Elizabeth Jones Reed Napier was 90-years old when she passed away in 1945. Despite all she must have accomplished during her long life, she’s famous because of a guitar player who was not quite two years old when she died.
The Allman Brothers Band formed in Jacksonville in 1969. The group included guitarist Dickey Betts, who was born in 1943.
Elizabeth rests in Macon, Georgia’s historic Rose Hill Cemetery. The quiet, rolling hills and terraced grave sites gave the budding songwriter Betts the solitude he needed. He said he found the Napier area a nice place to sit and write music.

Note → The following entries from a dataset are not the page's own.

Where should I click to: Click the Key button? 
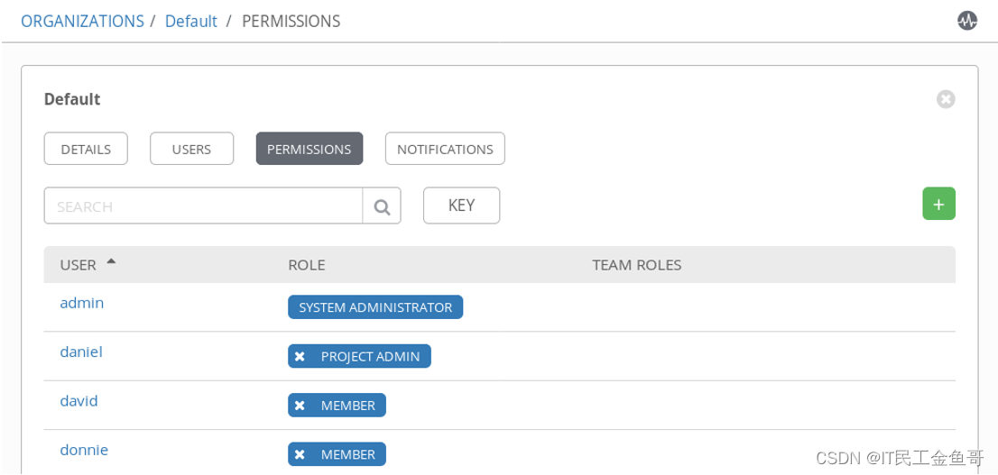[461, 206]
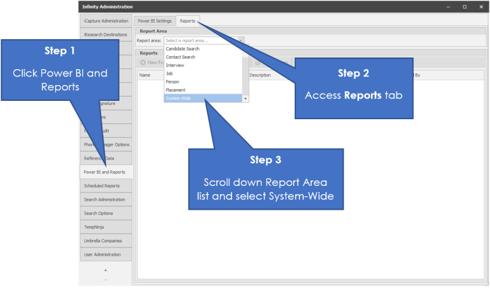Click the dropdown list scroll-down arrow
Viewport: 490px width, 288px height.
tap(245, 98)
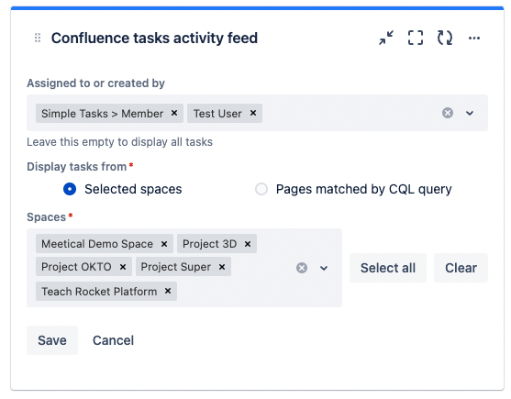Grab the drag handle beside gadget title
This screenshot has height=399, width=511.
[38, 38]
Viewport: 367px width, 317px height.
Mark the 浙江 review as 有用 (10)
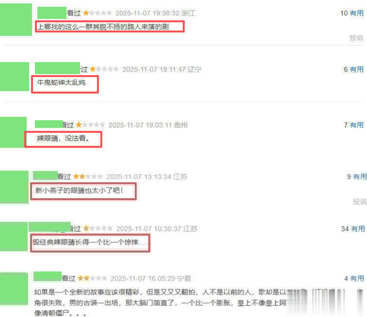point(357,13)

Drummer Jai Johanny Johanson (Jaimoe) introduced Betts and the other members of The Allman Brothers Band to Miles Davis and his historic “Kind of Blue” album with its modal experimentations. Betts says he had Davis in mind when he wrote “In Memory of Elizabeth Reed.” Tom Dowd, who produced the band’s first album, said he thought the Brothers were unknowingly influenced by Stephane Grapelli, the French violinist who played with gypsy guitarist Django Reinhardt. Dowd says both Betts and guitarist Duane Allman unconsciously heard Grapelli while studying Reinhardt.
Betts used the name of Elizabeth Reed in the title but says the instrumental work was actually about a former girlfriend.
Elizabeth’s grave lies at the foot of Rose Hill, on the lowest road near the Ocmulgee River. Ironically, the gravesites of bandmembers Duane Allman and Berry Oakley lie only 144-steps to the south. The folks at the cemetery welcome your visit, but ask that you please be courteous, respect the departed and don’t litter.